[[ PROVIDED RECORDS, beginning ]]

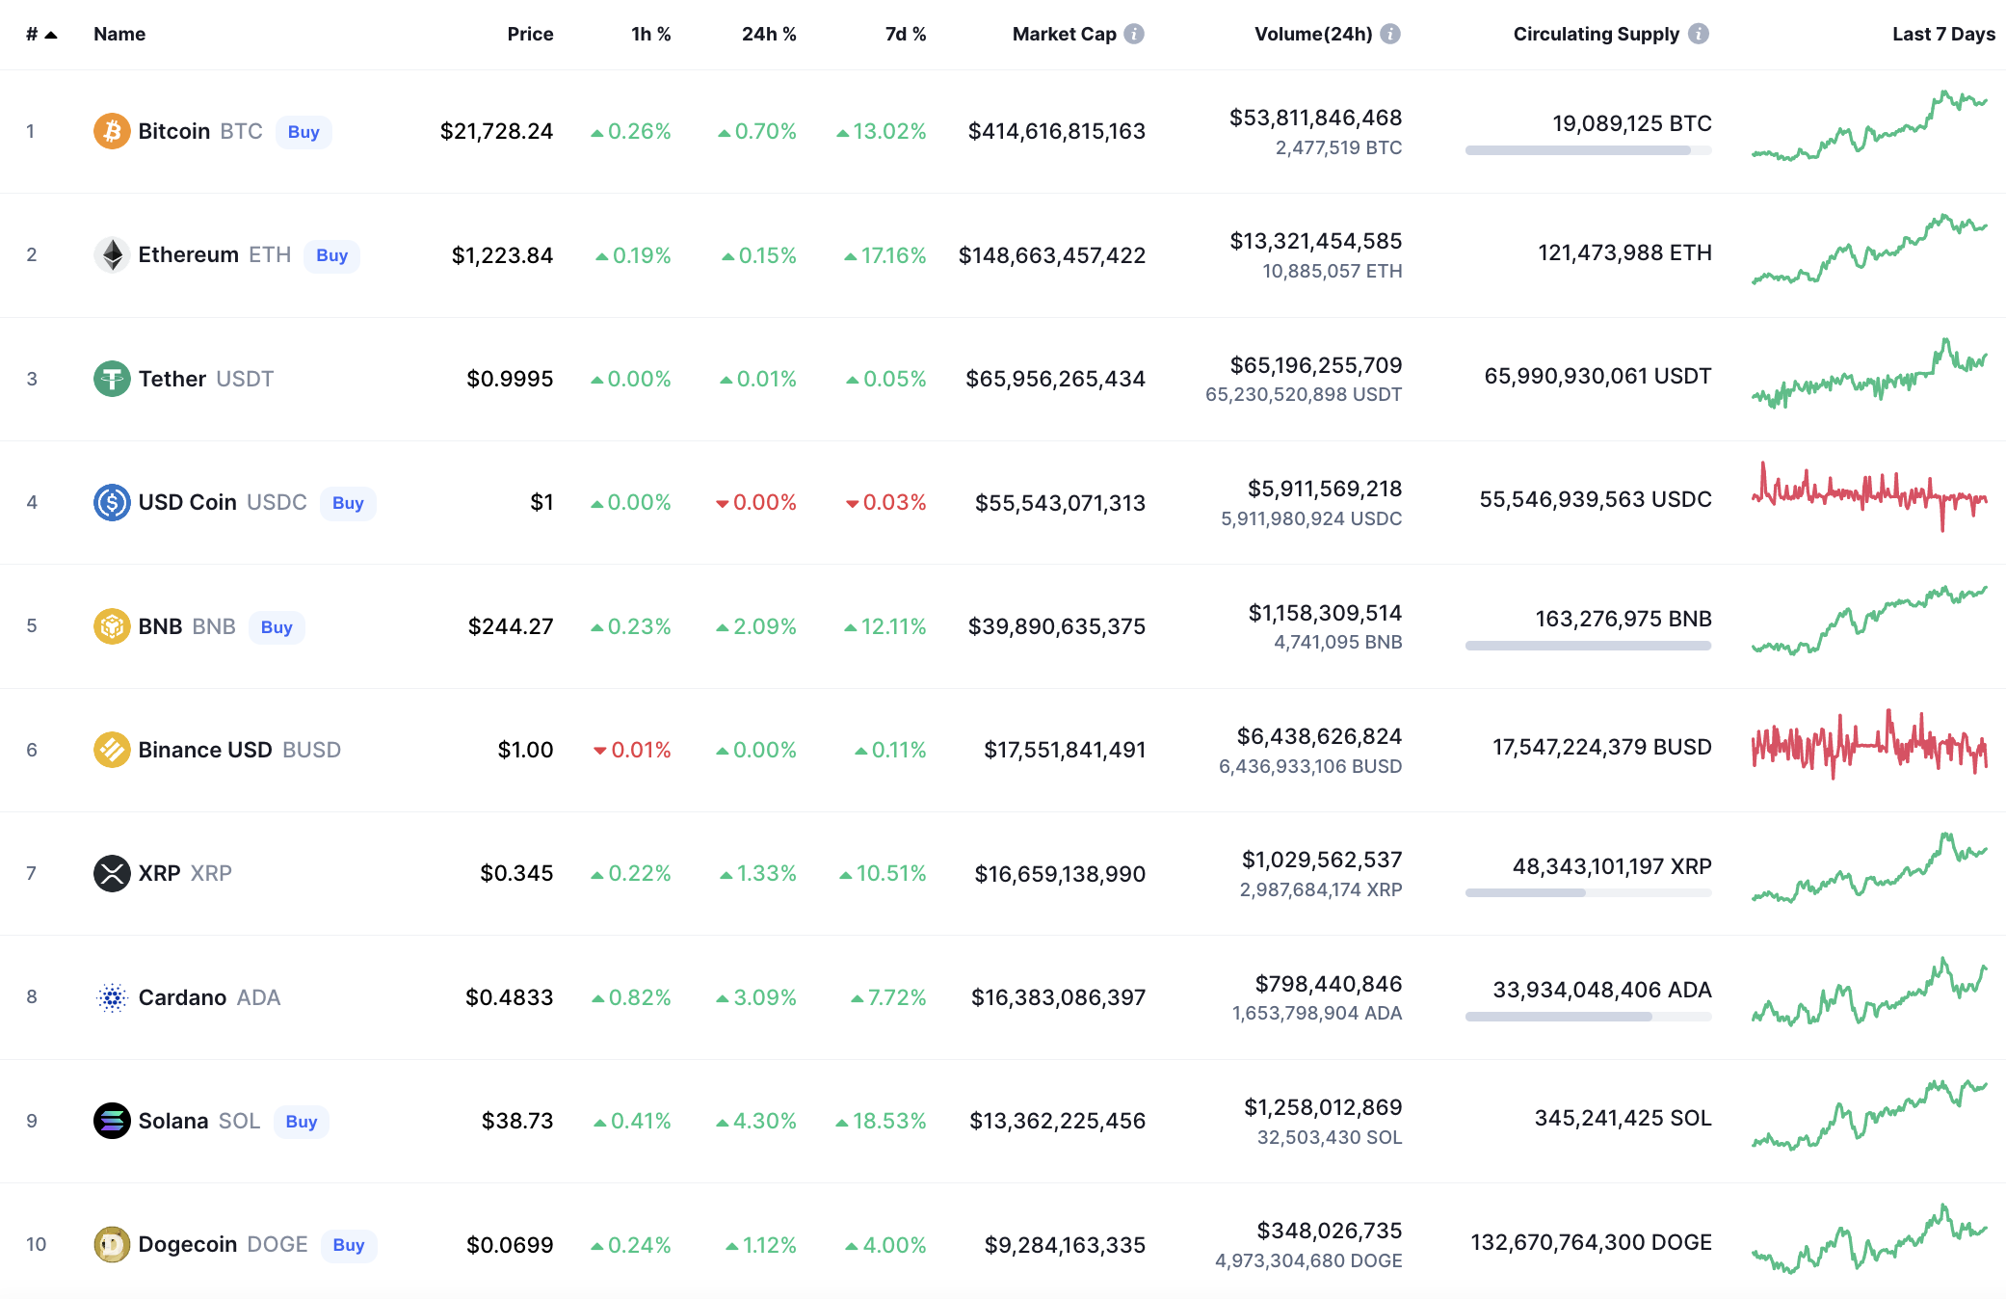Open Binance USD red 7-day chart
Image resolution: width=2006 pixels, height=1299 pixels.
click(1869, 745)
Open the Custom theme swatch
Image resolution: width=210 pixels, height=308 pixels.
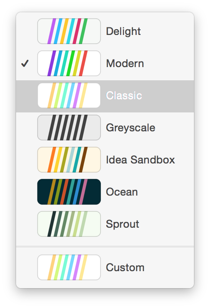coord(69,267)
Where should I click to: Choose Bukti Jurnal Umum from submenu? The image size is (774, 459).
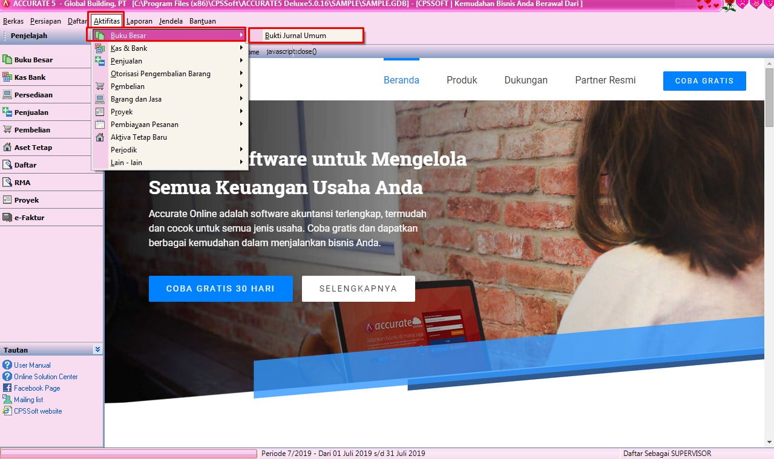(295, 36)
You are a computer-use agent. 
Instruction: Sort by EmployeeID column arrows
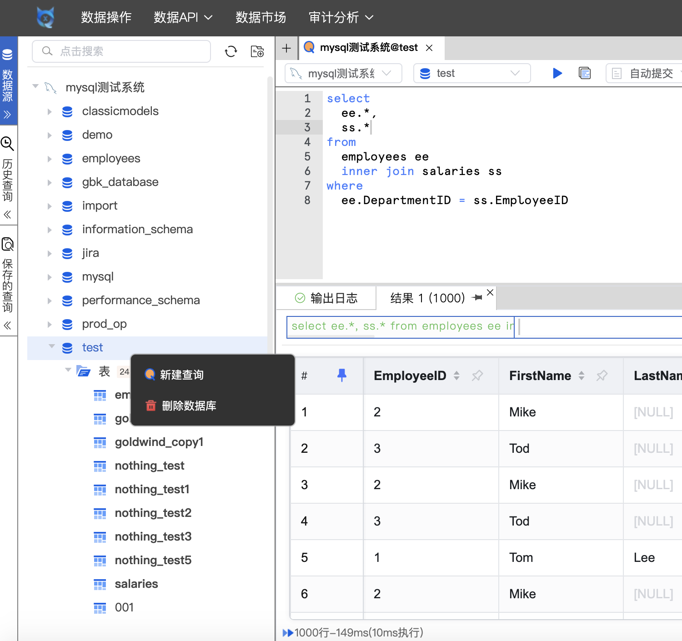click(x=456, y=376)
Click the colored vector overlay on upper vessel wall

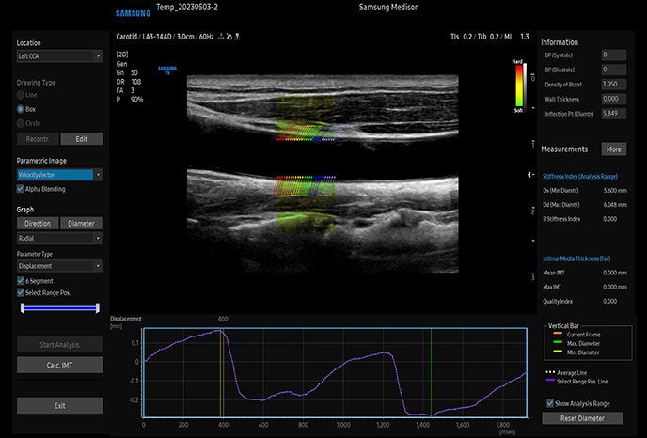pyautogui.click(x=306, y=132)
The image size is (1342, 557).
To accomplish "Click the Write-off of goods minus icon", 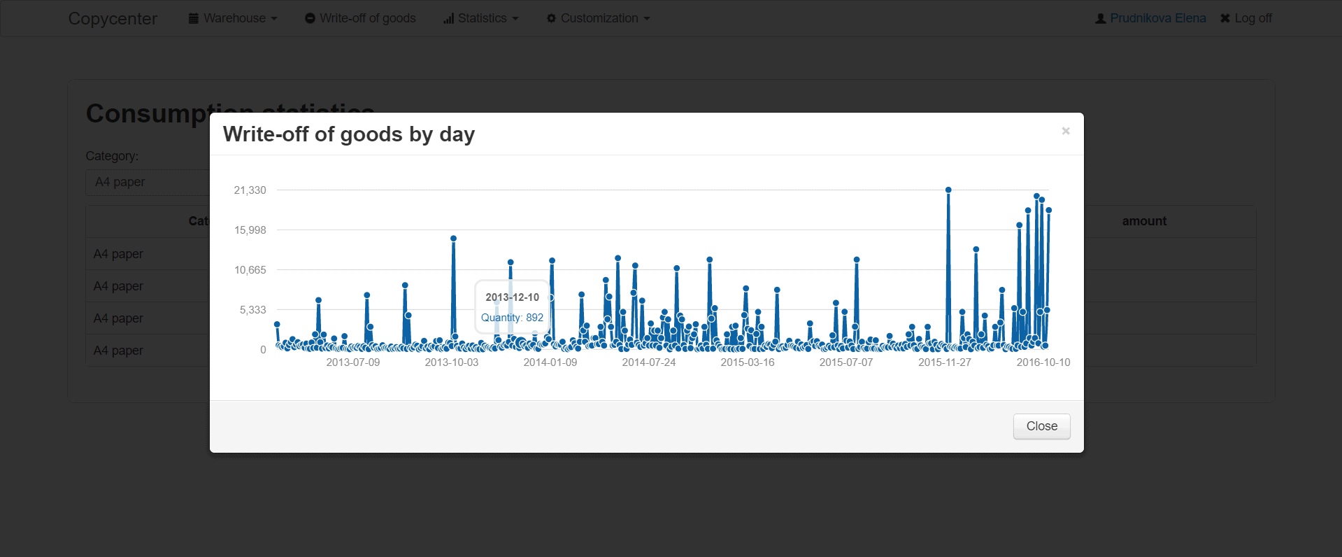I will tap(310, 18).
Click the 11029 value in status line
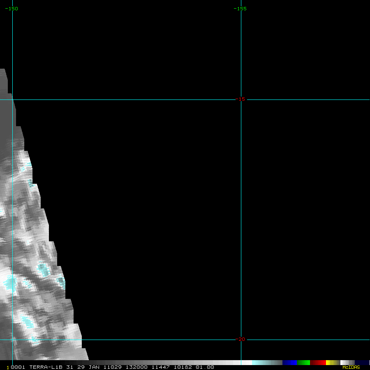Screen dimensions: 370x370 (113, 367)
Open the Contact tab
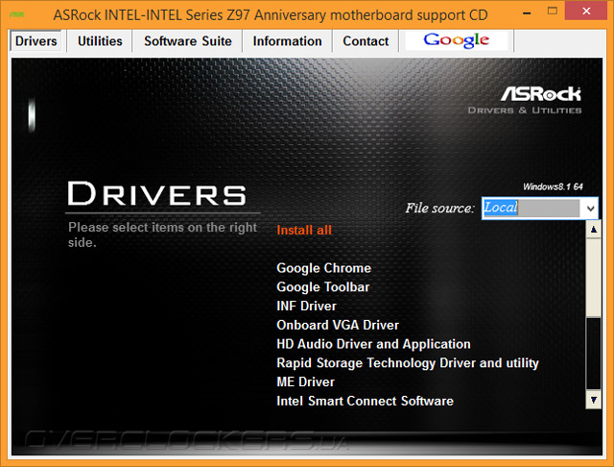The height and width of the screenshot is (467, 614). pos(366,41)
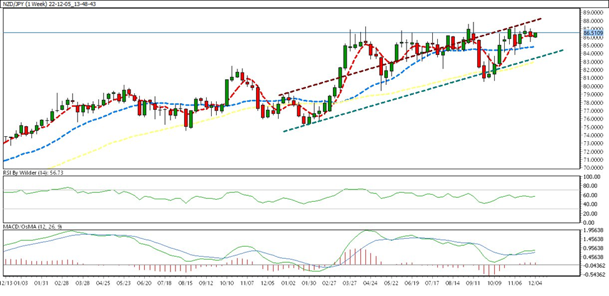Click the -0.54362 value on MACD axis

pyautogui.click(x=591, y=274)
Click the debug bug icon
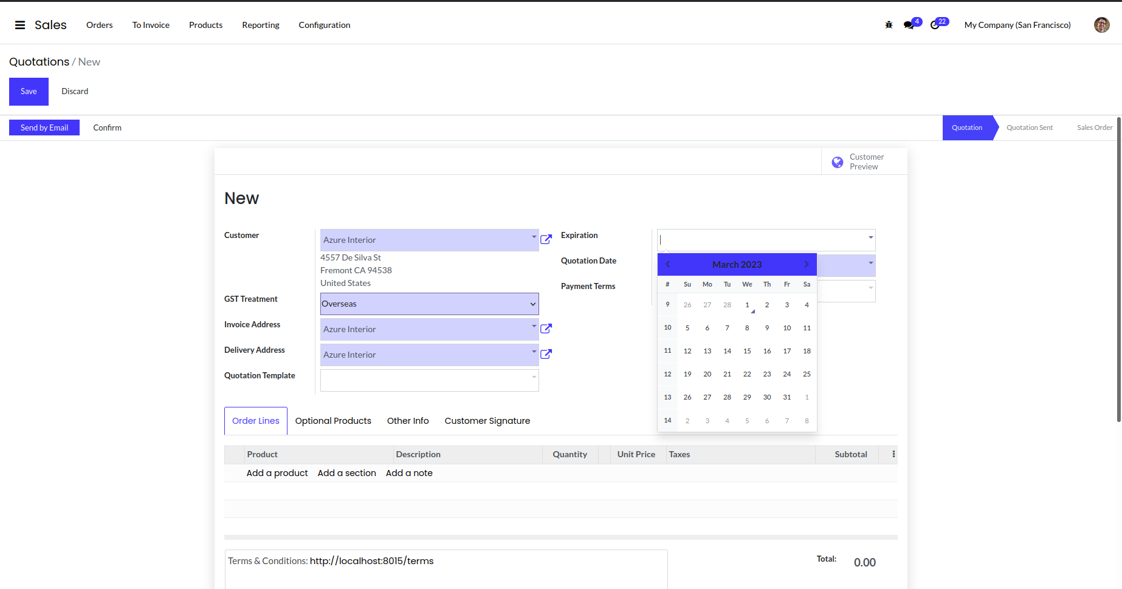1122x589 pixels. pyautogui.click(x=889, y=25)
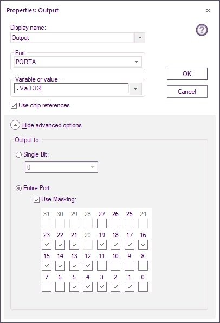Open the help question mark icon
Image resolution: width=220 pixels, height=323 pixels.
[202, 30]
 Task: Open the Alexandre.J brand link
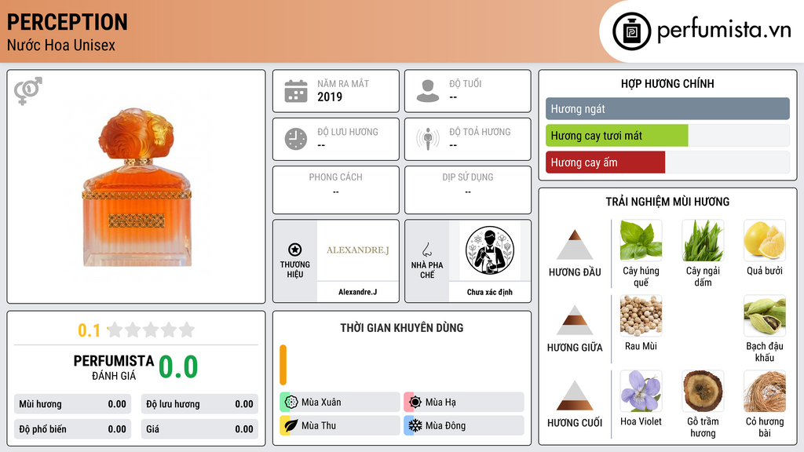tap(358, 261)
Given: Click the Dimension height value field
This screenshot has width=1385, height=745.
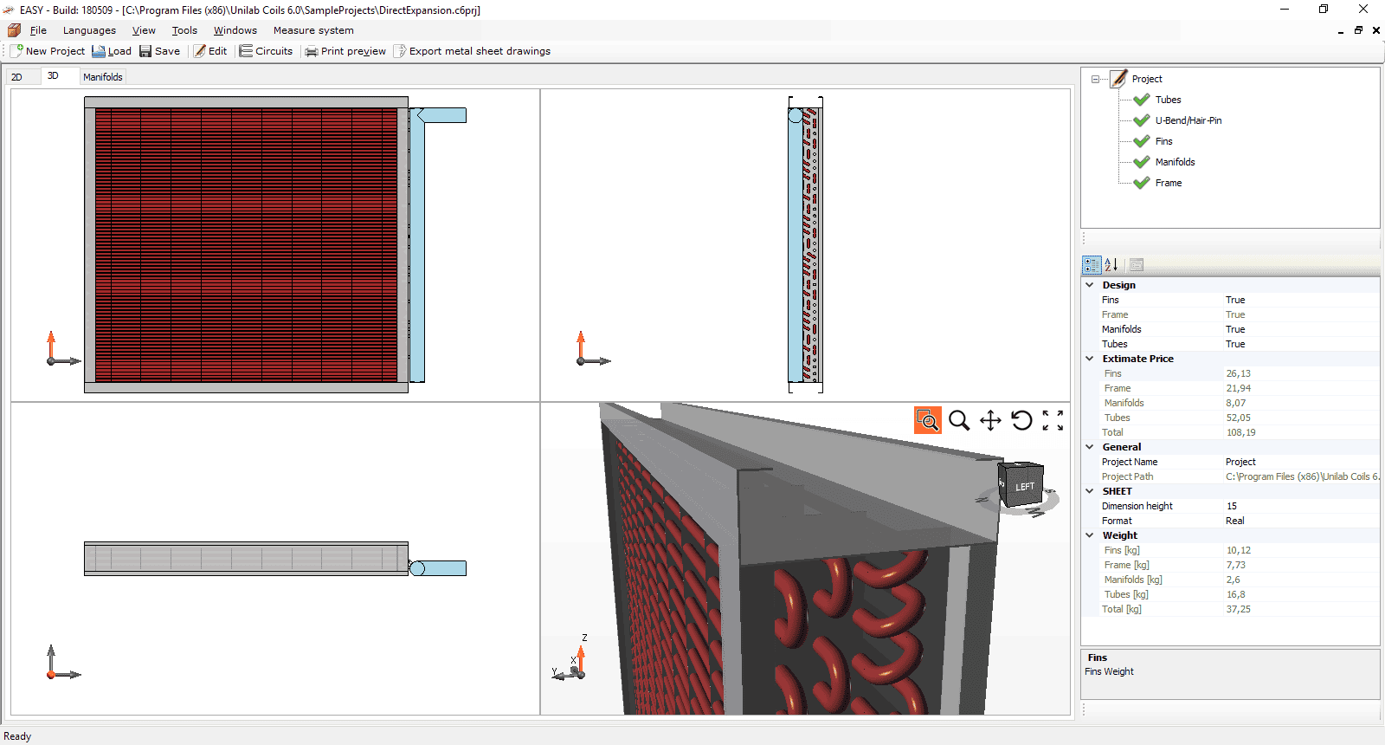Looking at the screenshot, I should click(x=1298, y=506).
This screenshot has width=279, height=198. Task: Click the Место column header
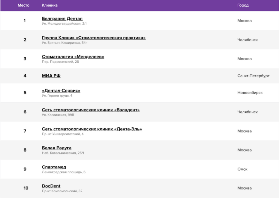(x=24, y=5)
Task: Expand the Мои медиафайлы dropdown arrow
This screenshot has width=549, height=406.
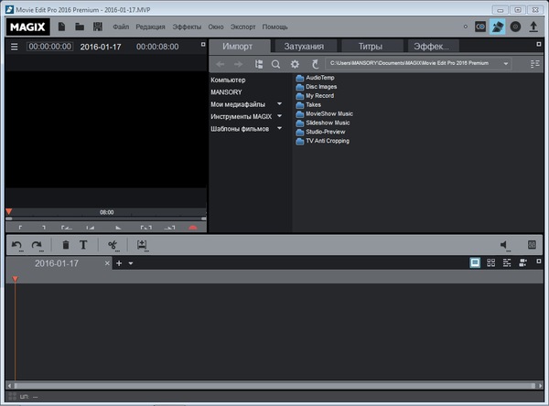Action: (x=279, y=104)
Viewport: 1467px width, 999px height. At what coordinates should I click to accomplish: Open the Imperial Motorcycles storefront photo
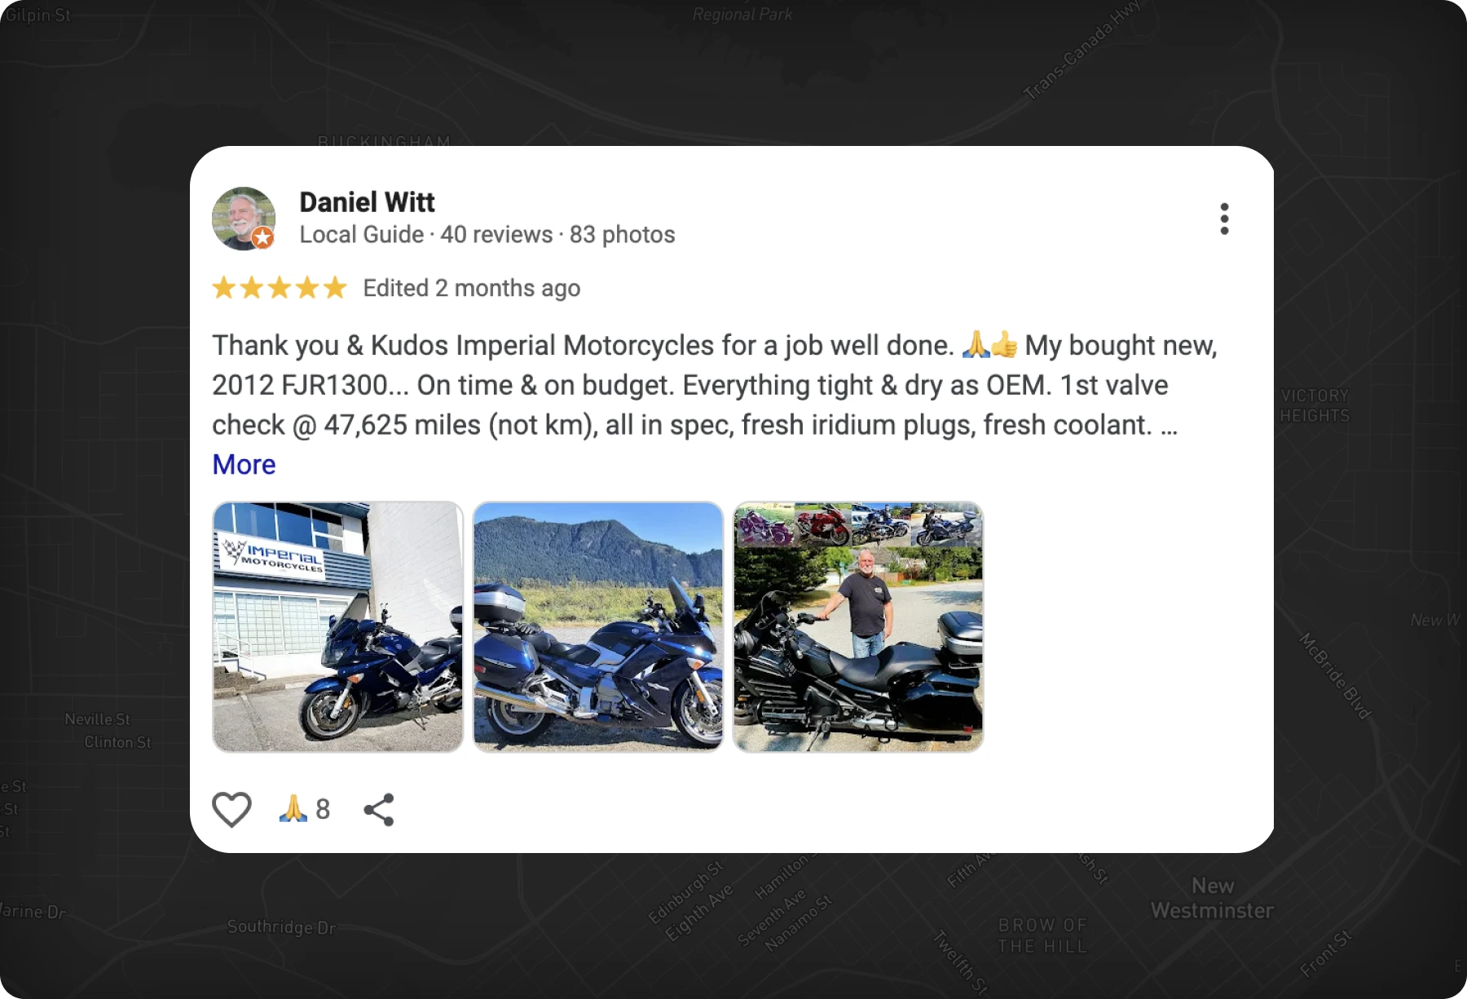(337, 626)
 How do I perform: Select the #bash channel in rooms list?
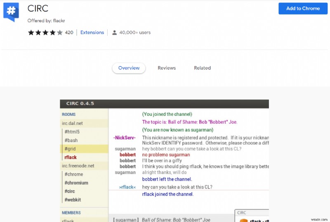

[[ PROVIDED RECORDS, end ]]

An exact copy of the lines from the one with "Viewport: 1467px width, 999px" through the last line of the records, inclusive, is required, with all pictures left out.

Viewport: 1467px width, 999px height. At what coordinates should I click to accomplish: Open the Imperial Motorcycles storefront photo
(337, 626)
 How do I perform: Select the #bash channel in rooms list?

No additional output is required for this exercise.